Pixel coordinate grounding data:
┌────────
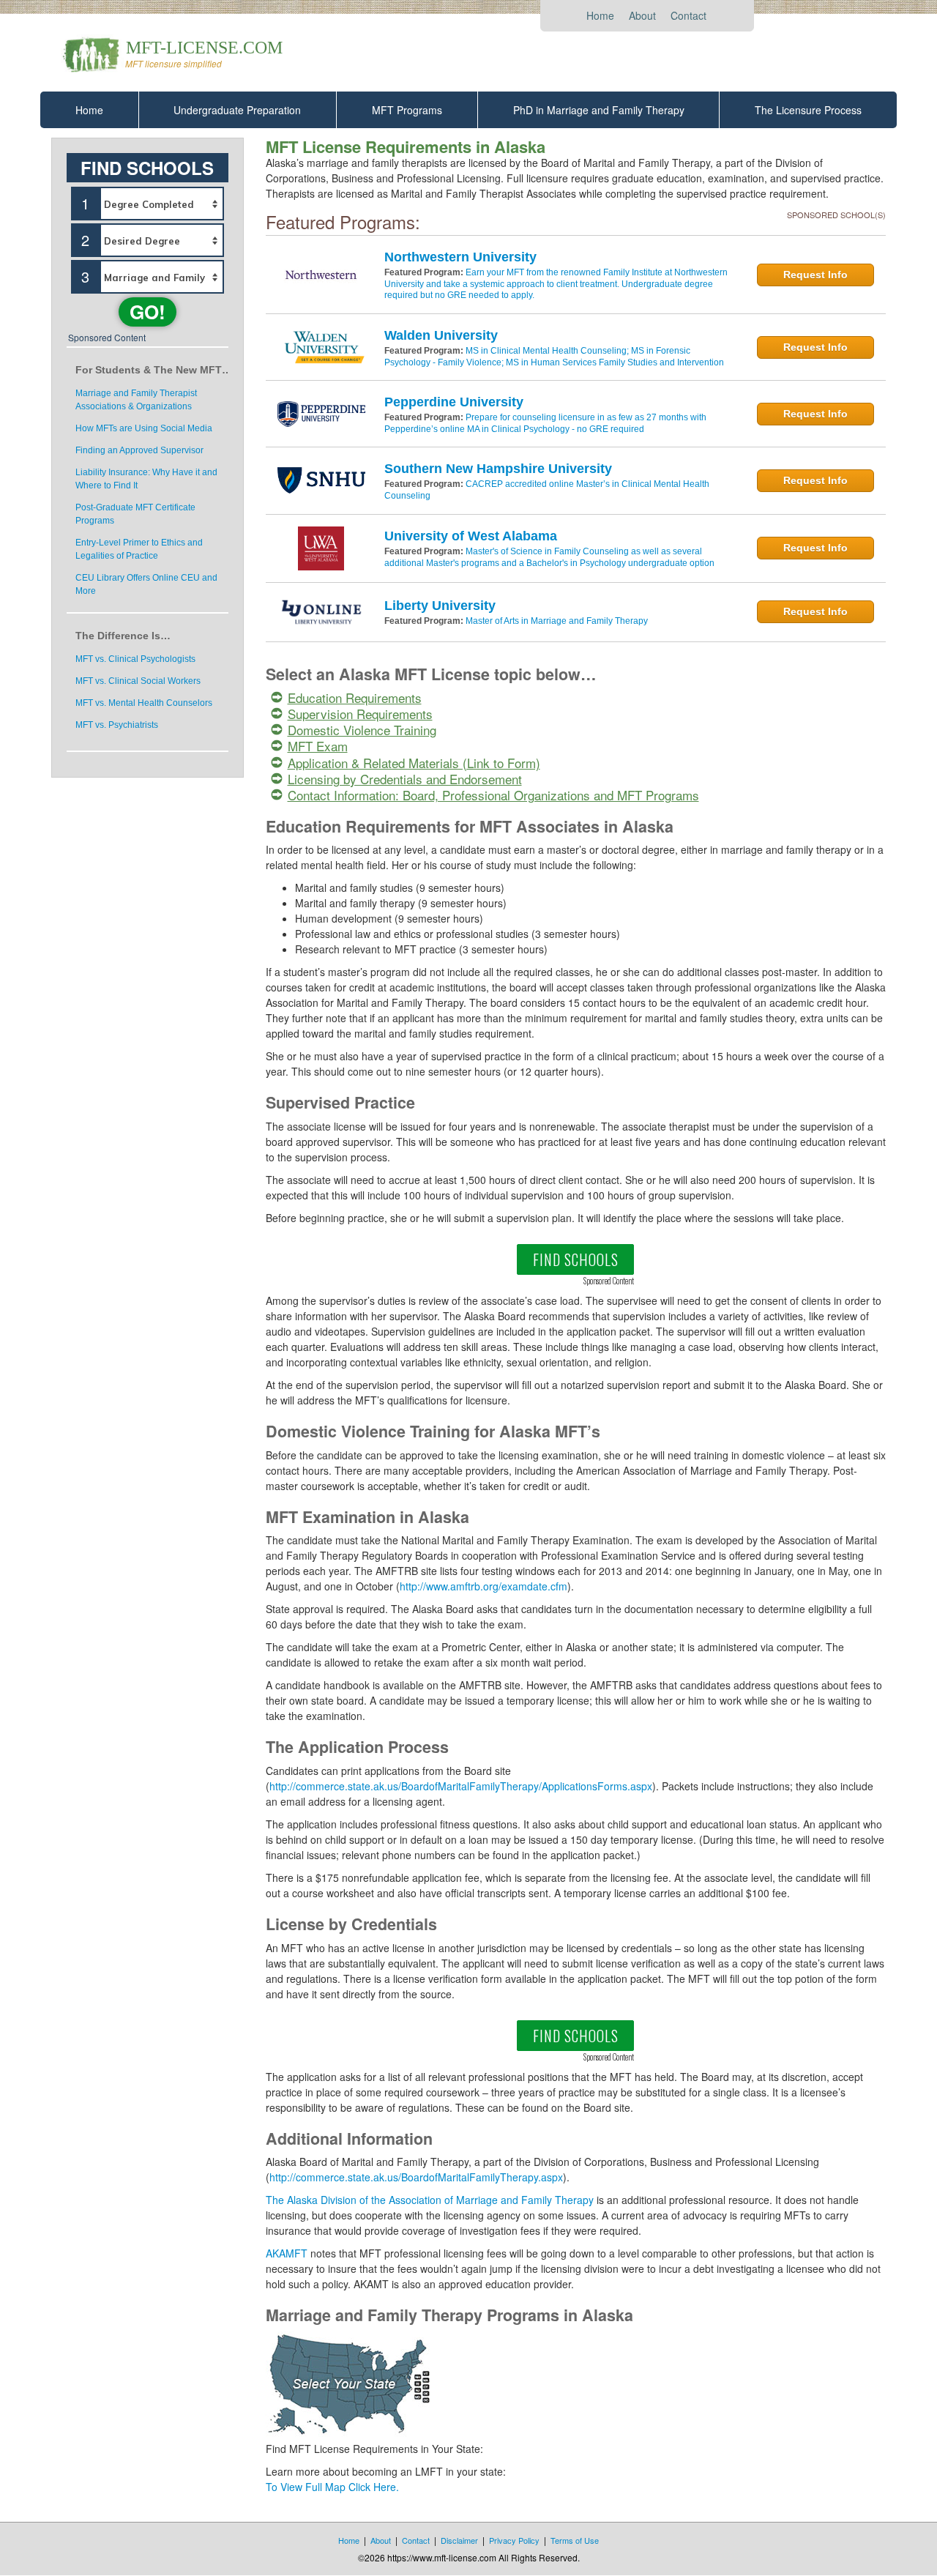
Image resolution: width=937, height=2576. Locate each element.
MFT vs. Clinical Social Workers (138, 681)
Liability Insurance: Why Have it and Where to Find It (146, 479)
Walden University (441, 335)
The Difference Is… (123, 635)
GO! (147, 311)
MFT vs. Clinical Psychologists (135, 659)
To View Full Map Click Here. (332, 2486)
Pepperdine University (453, 402)
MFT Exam (318, 746)
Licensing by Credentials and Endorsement (405, 779)
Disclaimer (459, 2540)
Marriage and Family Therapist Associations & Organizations (136, 400)
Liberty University (440, 605)
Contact (688, 15)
└────────
Reproduce, word for word, the lines of the data from the one that contains "MFT vs. Clinical Psychologists (135, 659)" to the end, both ends included.

Exercise solution>
MFT vs. Clinical Psychologists (135, 659)
To View Full Map Click Here. (332, 2486)
Pepperdine University (453, 402)
MFT Exam (318, 746)
Licensing by Credentials and Endorsement (405, 779)
Disclaimer (459, 2540)
Marriage and Family Therapist Associations & Organizations (136, 400)
Liberty University (440, 605)
Contact (688, 15)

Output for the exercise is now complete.